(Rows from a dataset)
+ + +

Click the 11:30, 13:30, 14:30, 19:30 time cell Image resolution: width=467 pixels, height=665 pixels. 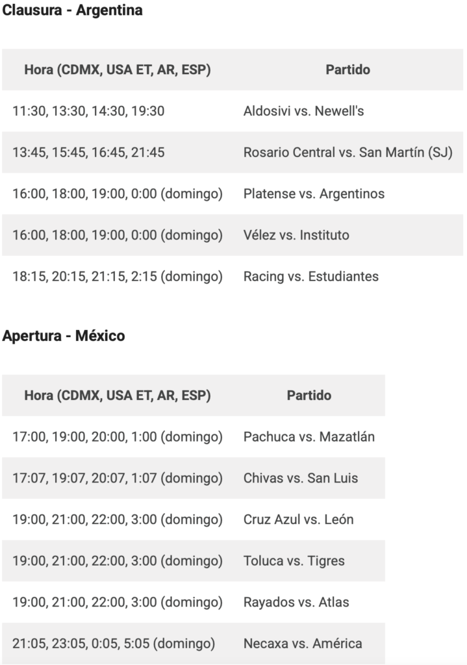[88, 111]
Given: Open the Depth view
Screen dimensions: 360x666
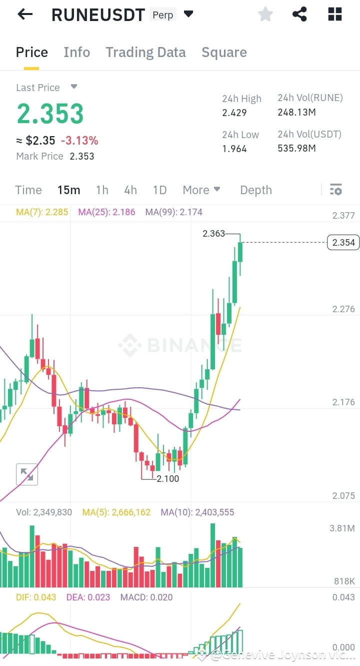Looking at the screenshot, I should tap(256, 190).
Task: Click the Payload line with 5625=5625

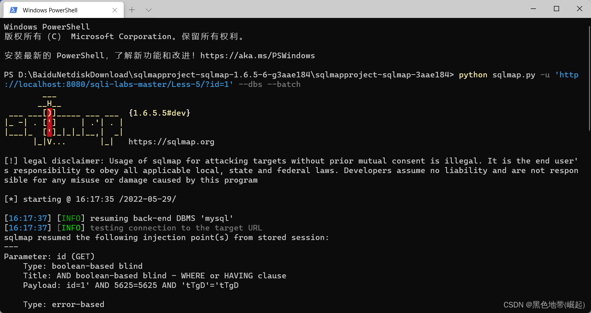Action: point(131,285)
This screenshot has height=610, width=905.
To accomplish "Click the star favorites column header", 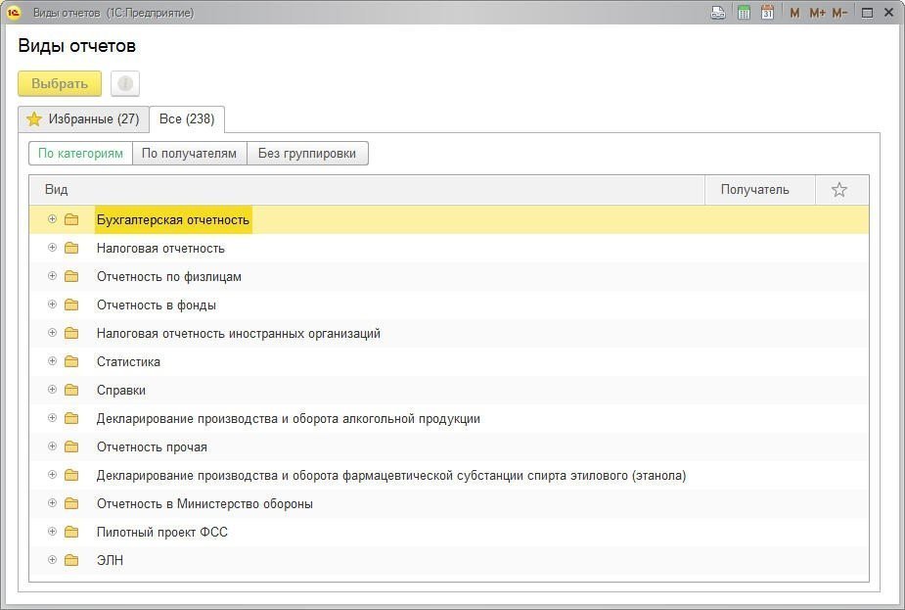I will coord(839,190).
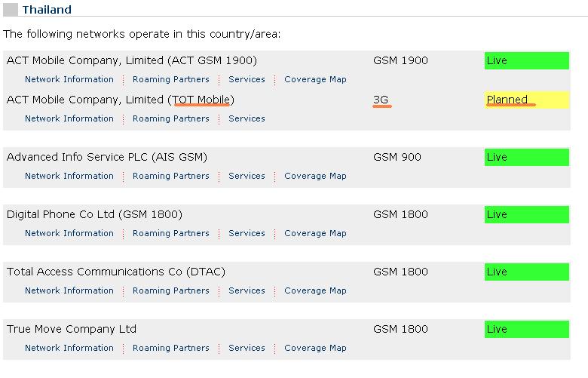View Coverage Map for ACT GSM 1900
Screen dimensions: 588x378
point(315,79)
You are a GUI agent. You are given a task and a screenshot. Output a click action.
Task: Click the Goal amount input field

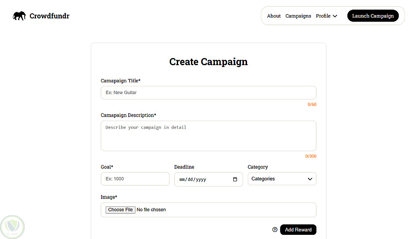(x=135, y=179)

+ + +

## What to do
Starting at the line that contains "You are a GUI" and ending at the last of the entries, write those lines out again with "input field" swapped for "text box" and nothing else altered. Leave the pictures out of your answer.

## Final result
You are a GUI agent. You are given a task and a screenshot. Output a click action.
Task: Click the Goal amount text box

(x=135, y=179)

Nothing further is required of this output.